To Jinnah, the major premise in the new geo-political context was that with partition and independence, the two nations encapsulated in the Two-Nation Theory had attained statehood, transforming themselves into the Indian and Pakistani nations. Thus, their prime identification became Indians and Pakistanis and not Hindus and Muslims.

Thus Jinnah’s August 11 call for a united Pakistani nationhood comprising one and all without any distinction of race, religion, colour and language, represents a paradigm shift grounded in new realities and developed for a newly established nation-state and not an emerging nation.

Do you think the intelligentsia shared Jinnah’s view that the Two-Nation Theory would eventually become irrelevant to the Pakistani context?

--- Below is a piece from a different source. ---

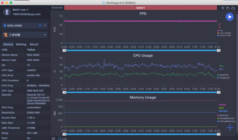Open the folder icon in top bar
Screen dimensions: 238x140
pos(228,8)

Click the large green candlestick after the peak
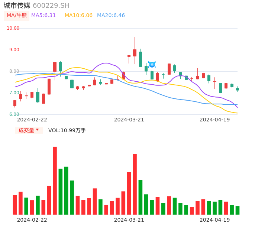pyautogui.click(x=141, y=59)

Most commentators had failed to fathom this paradigm shift and what it entailed. They were unable to recognize that over a period of time, the underlying ideological paradigm can undergo a change or shift in its emphasis, tone and tenor.

As a result the commentators’ own failure to fathom the dictates of the new realities is reflected in their comments on Jinnah’s August 11 address, which in the words of E.I.J. Rosenthal range from “loose thinking and imprecise wording”, to “what a remarkable reversal it was “.  His mind was racing too swiftly for logical coherence.  What was he talking about? Had he simply forgotten where he was? Had the cyclone of events so disoriented him that he was arguing the opponent’s brief? Was he pleading for a united India – on the eve of Pakistan? Professor Stanley Wolpert considered his address as an “uncharacteristic monologue of reflection before the perplexed mullahs, pirs, nawabs, rajahs, shahs, and khans”.

Do you agree with the view of political commentators of the time on Jinnah’s August 11th address? Was Jinnah portraying a dichotomy in his political ideology as they suggest? How would you interpret the thought behind this address?

Jinnah had not simply forgotten where he was and neither was he arguing the opponent’s brief, much less pleading for a united India. Indeed, he was proclaiming the paradigm shift that had been caused by partition, independence and the acquisition of statehood by the two nations. In this landmark address, Jinnah was laying down a new framework to meet the basic requirements of the new realties in the subcontinent.

For one thing, Jinnah had long demonstrated his command over statesmanship. From this point forth, the statesman in him had taken over [the politician]. Of all the political leaders who had dominated the Indian political scene in 1947, he alone could fathom and articulate the dictates of the new ground realities. While Congress leaders, from Gandhi, Nehru, Patel down to Acharya Kripalani, were demanding “loyalty tests” of Indian Muslims to get entitled to personal security and citizenship, Jinnah in contrast offered the promise of full citizenship to one and all, without any preconditions, with equal rights, equal privileges and equal responsibilities”.

As Jinnah had so fervently envisaged or hoped for in his August 11th address, why could it not be possible that over the course of time “Hindus would cease to be Hindus and Muslims would cease to be Muslims ” in the political sense as citizens of the state” in Pakistan’s body politic? Then, why all this outcry or misrepresentation of one of Jinnah’s most critical declarations? A declaration which, fortuitously, is so well grounded in the first constitutional document in all the annals of Islam? Because of ignorance – sheer ignorance of Islamic lore, traditions and ethos.